Nathan Adrian of the United States took out the Missile by a fingertip.
Adrian, a 23-year-old largely overshadowed by American stars such as Michael Phelps and Ryan Lochte, made a name for himself by winning the 100-meter Olympic freestyle Wednesday. He lunged to the wall to edge James "The Missile" Magnussen by one-hundredth of a second -- the slighest margin possible -- and again deny Australia its first individual swimming gold of the London Games.
Adrian pounded the water, then put his hands over his eyes while dangling over the lane rope, as if he couldn't believe the "1" beside his name. Magnussen hung at the end of the pool, staring straight ahead at the wall in disbelief, the wall he got to just a fraction of a second too late.

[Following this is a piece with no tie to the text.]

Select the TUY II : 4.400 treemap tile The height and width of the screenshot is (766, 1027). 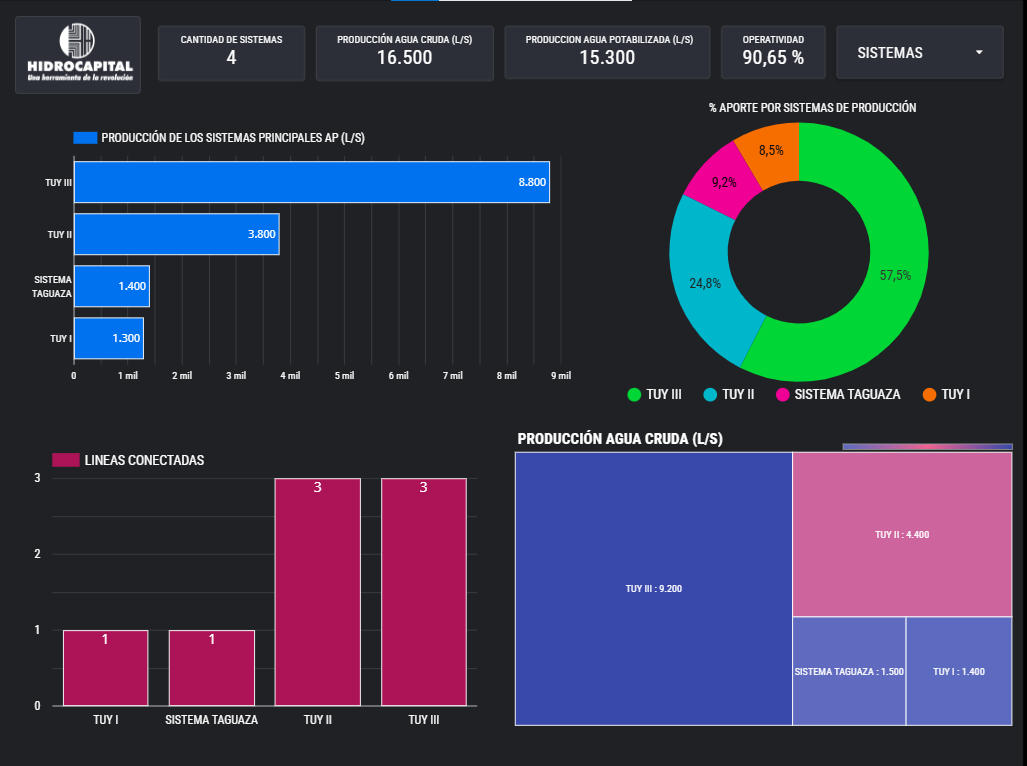[901, 534]
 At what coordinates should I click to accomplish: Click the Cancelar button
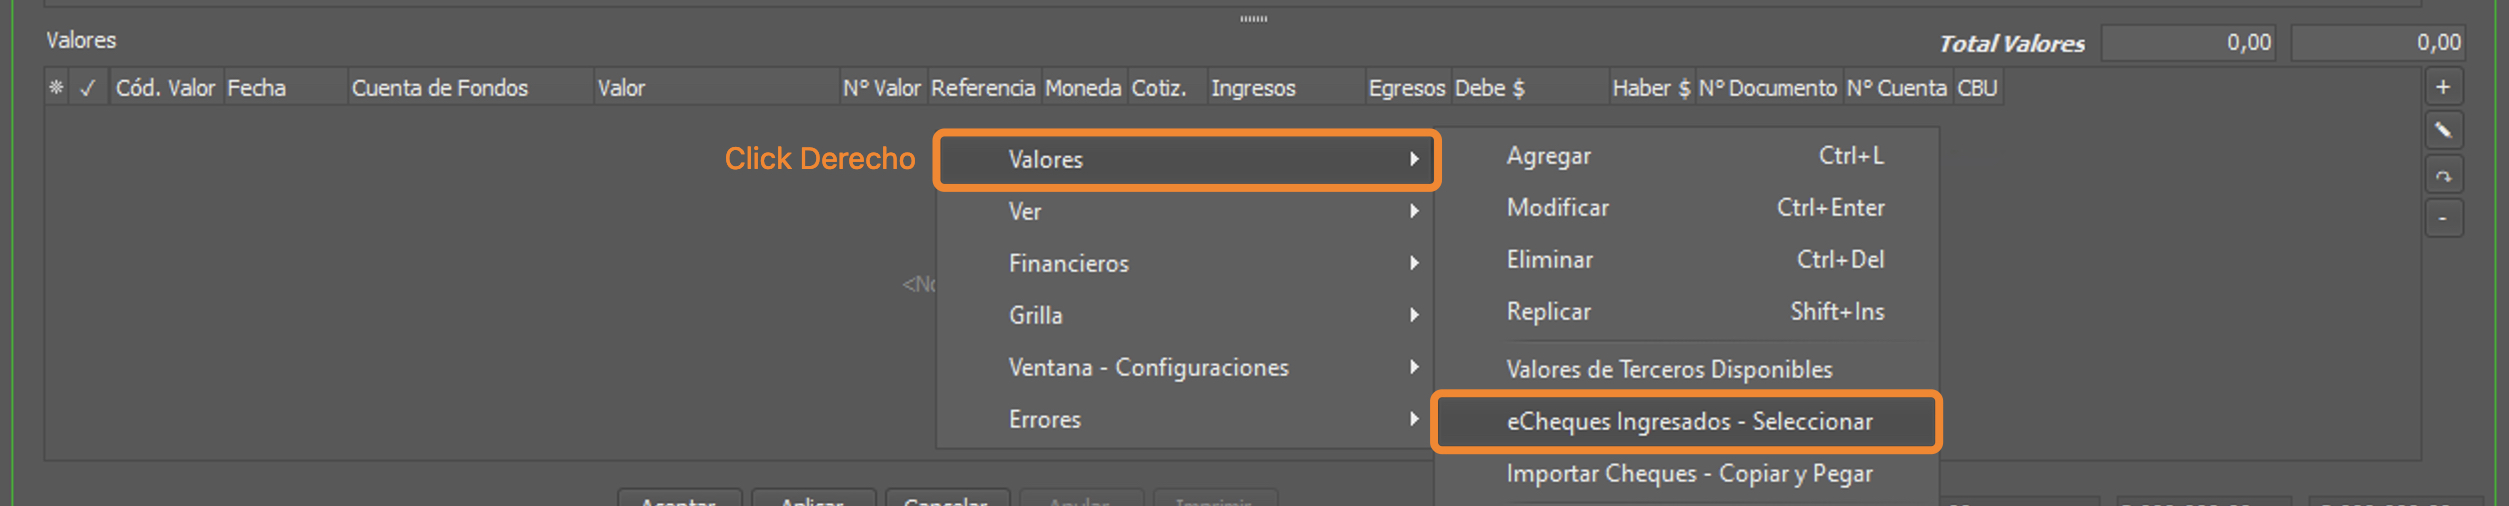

"I had no idea, to be honest," said Adrian, whose winning time was 47.52 seconds. "I'm a guy that has a lot of speed and I can go out fast and I die a little more than he does. It's a little nerve-racking the second 50. I just had to really focus on it and stay strong."
Adrian gave a glimpse of his potential in the 4x100 free relay, going faster than Magnussen on the opening leg, a stunner given the Missile had looked unbeatable at last year's worlds and set the fastest time ever in a textile suit (47.10) at the Australian trials in March.
Unfortunately for the Aussies, Magnussen hasn't been at his best when it really mattered, and these Olympics are turning into a bit of a bummer for the swimmers from Down Under.
"I just felt pretty much bullet-proof coming into this Olympics," Magnussen said. "It is very humbling."
Adrian came through with the race of his life, giving the US its first title in swimming's signature event since Matt Biondi at the 1988 Seoul Olympics. Canada's Brent Hayden took bronze in 47.80, his country's first medal ever in the furious down-and-back sprint.
"We were in the ready room and we watched it and just went nuts," Lochte said. "We were screaming and everything. That was one of the greatest finishes. We're so happy for him."